> “But nobody writes production applications with SQLite, right?" We've been doi...

benbjohnson · on Feb 11, 2021

Those are awesome tips. I didn't even think of using "user_version" for storing a migration version. I'm definitely stealing that trick.

lrossi · on Feb 11, 2021

This blog post gives a nice example of how that could be implemented:

https://levlaz.org/sqlite-db-migrations-with-pragma-user_ver...

jitl · on Feb 11, 2021

This is how we manage SQLite migrations in Notion’s native apps.

the_duke · on Feb 11, 2021

Out of curiosity, what kind of read and write concurrency is your application dealing with?

In my experience, sqlite performance becomes problematic quite quickly, even with settings you mentioned (WAL etc).

bob1029 · on Feb 11, 2021

We are able to get reads on the order of 10k/s+, and writes on the order of 5k/s+ using NVMe drives and practical serialized business object sizes (0.1~5 megabytes). I can easily saturate an NVMe drive using SQLite. In fact, it is substantially easier to max out storage devices with SQLite and carefully-tuned code than it is with something like SQL Server.

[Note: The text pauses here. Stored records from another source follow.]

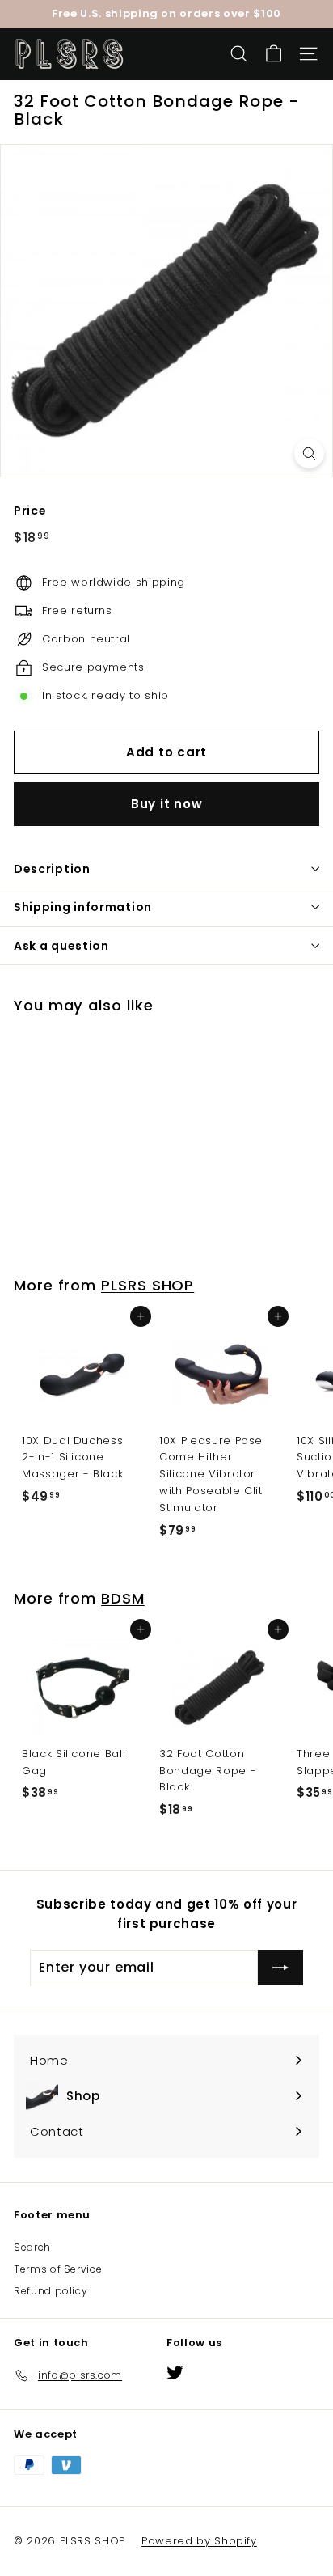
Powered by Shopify (199, 2540)
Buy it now (167, 803)
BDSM (123, 1598)
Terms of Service (58, 2269)
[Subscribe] (280, 1967)
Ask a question (61, 946)
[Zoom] (309, 453)
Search (32, 2247)
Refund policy (50, 2291)
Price (30, 510)
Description (52, 869)
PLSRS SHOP (147, 1285)
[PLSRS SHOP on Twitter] (174, 2372)
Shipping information (83, 907)
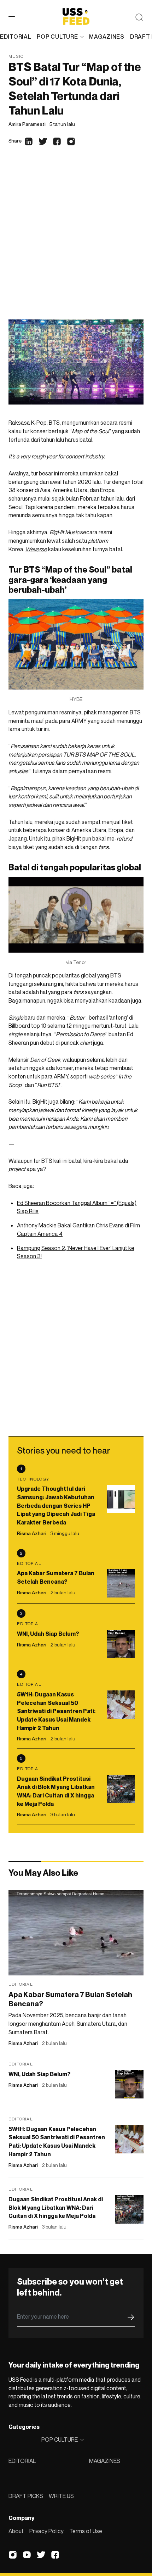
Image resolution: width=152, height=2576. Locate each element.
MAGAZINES (104, 2460)
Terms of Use (85, 2531)
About (16, 2531)
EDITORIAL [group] (15, 36)
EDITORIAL (22, 2460)
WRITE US (61, 2495)
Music (16, 56)
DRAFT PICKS (25, 2495)
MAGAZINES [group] (106, 36)
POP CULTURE (57, 36)
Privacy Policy (46, 2531)
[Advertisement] (76, 239)
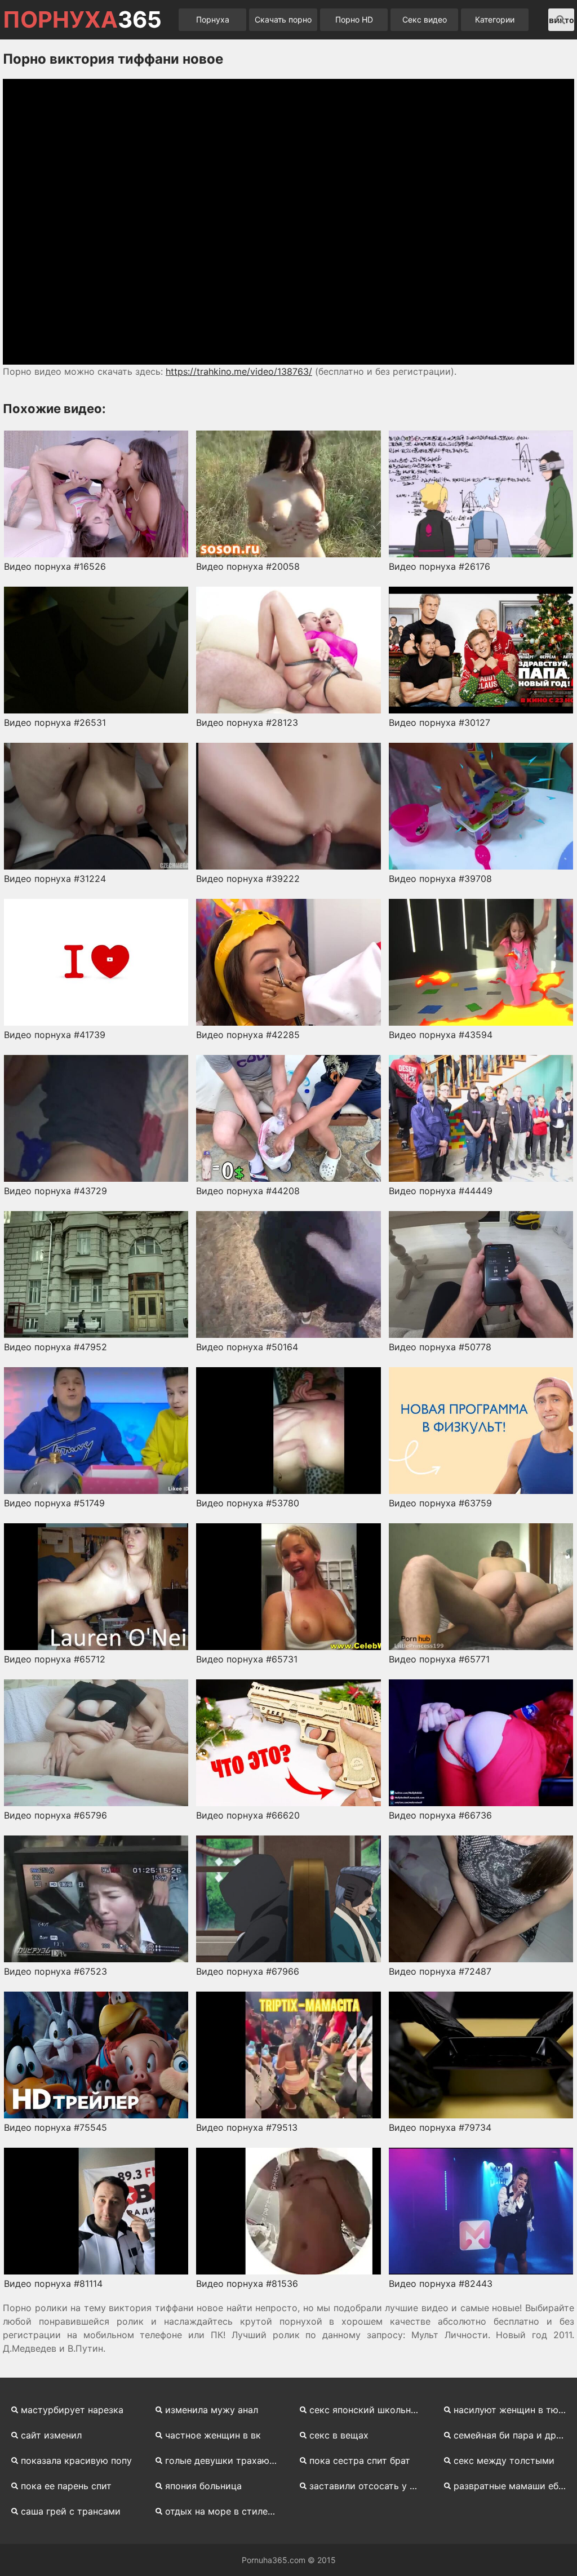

I should amend my original post, because I know a lot of developers fall into the trap of thinking that you should always do the open/close connection pattern with these databases. That is a huge trap with SQLite. If you want to add some extra zeroes to your benchmark figures, only use a single connection for accessing SQLite databases. Use application-level locking primitives, rather than relying on the database for purposes of getting consistent output from things like LastInsertRowId and in cases where transactional scopes are otherwise required. This alone can take you from 100 inserts/second to 10k without changing anything else.

lrossi · on Feb 11, 2021

> Use application-level locking primitives, rather than relying on the database for purposes of getting consistent output from things like LastInsertRowId

You mean for generating unique primary keys? Why would last insert row id be slow?

> and in cases where transactional scopes are required

Could you elaborate on what you mean by this?

bob1029 · on Feb 12, 2021

LastInsertRowId is not slow, but if you are inserting on the same connection from multiple threads, you will require a mutex or you will be getting other threads' row ids.

Transactional scopes meaning scenarios like debiting one account and crediting another. This is something you can also manage with locking with application-level primitives.

Aeolun · on Feb 12, 2021

So the mutex in sqlite (for multiple connections) is worse than the one you implement in your own application?

I’d assume the DB would be most efficient at handling it’s own. At least to the extend that it wouldn’t garner a 100x speedup to do it in app.

bob1029 · on Feb 12, 2021

Yes it is substantially worse to use multiple connections vs a single connection. This is fairly easy to test in a few lines of code.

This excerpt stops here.